Un autre entraîneur français a été important dans votre carrière…
Oui, Jean Fernandez. Il m’a d’abord entraîné à l’Étoile du Sahel. Le club m’avait pris à l’essai, et après deux jours, ils ont décidé de me conserver. Mon manager m’avait convaincu de passer ce test en me disant que la Tunisie était un pays chaud qui ressemblait au Brésil. J’avais 19 ans et je venais de passer un an à jouer avec la réserve au Standard de Liège. Jean Fernandez m’a beaucoup aidé. Quand je suis arrivé en France (en 2000), personne ne me connaissait. Il a pris un risque. On lui disait : « Tu ramènes un petit, comment veux-tu qu’il marque des buts ? » Ensuite, les gens ont changé d’avis. J’ai été meilleur buteur de Ligue 2 (2000-2001) et j’ai aidé le club à retrouver l’élite. Chez moi, quand la Tunisie joue, je mets le maillot et je sors le drapeau
Quels liens avez-vous conservés avec la Tunisie ?
Je reçois souvent des messages sur les réseaux. Je sais qu’on ne m’a pas oublié. Après 2004, c’était la folie, dans la rue tout le monde me remerciait. J’avais l’impression d’être un grand joueur, un Messi, un Cristiano. Avec les coéquipiers de 2004, on a aussi gardé le contact, surtout quand il y a un match de l’équipe nationale. Adel (Chedli) m’appelle. Clayton aussi, il s’est marié là-bas.
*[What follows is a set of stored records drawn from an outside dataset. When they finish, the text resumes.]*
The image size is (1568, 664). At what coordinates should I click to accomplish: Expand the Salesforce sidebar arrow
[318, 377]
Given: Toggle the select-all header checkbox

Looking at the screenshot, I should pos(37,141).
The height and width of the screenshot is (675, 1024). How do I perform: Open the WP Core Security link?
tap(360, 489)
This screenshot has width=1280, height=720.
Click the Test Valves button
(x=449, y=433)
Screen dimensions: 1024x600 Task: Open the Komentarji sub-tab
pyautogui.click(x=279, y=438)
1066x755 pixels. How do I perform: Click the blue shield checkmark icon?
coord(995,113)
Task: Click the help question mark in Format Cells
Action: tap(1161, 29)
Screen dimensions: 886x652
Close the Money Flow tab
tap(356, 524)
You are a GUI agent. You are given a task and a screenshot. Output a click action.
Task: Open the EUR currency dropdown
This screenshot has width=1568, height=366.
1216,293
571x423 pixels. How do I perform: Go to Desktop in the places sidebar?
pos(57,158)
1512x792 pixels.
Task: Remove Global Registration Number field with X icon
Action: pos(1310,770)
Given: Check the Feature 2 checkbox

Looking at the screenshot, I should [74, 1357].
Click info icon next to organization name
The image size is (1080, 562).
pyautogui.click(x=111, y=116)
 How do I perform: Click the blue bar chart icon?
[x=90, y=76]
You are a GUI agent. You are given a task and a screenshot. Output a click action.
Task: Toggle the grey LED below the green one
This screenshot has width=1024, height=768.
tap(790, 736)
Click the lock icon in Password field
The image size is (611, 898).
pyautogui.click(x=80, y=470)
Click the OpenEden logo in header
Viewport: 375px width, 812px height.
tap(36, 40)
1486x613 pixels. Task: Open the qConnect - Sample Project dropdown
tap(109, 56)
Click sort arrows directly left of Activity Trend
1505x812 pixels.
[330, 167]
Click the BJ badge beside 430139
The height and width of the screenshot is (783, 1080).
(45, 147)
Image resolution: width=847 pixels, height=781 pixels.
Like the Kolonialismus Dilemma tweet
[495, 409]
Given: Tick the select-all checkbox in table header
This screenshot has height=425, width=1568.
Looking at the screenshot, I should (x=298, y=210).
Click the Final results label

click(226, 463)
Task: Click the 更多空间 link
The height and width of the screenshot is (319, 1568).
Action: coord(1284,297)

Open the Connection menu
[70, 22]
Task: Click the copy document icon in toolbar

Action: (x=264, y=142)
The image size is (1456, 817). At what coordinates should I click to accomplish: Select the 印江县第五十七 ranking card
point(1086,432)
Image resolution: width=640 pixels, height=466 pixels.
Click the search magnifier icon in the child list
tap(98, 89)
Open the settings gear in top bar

Allez-vous suivre la CAN cette année ?
Bien sûr. Quand la Tunisie joue, je mets le maillot, je sors le drapeau. À la maison, on supporte la Tunisie et le Brésil. Dans mon village, on me parle tout le temps de mes sélections. Je suis le seul habitant de Ze Doca à avoir joué une Coupe du monde (en 2006). Les gens regrettent simplement que je n’aie joué que 12 minutes, car j’étais blessé, mais ils étaient tous derrière la télé. Ici, il y a beaucoup de supporters de la Tunisie.
Mais, au fait, qu’est devenu votre fils qui vous a permis d’être naturalisé ?
Felipe-Leonard a longtemps joué au football. Je pensais qu’il deviendrait un grand joueur, c’était un milieu défensif, mais il a fini par privilégier les études. Je suis divorcé de sa mère, qui habite à 300 kilomètres, mais on se voit tout le temps.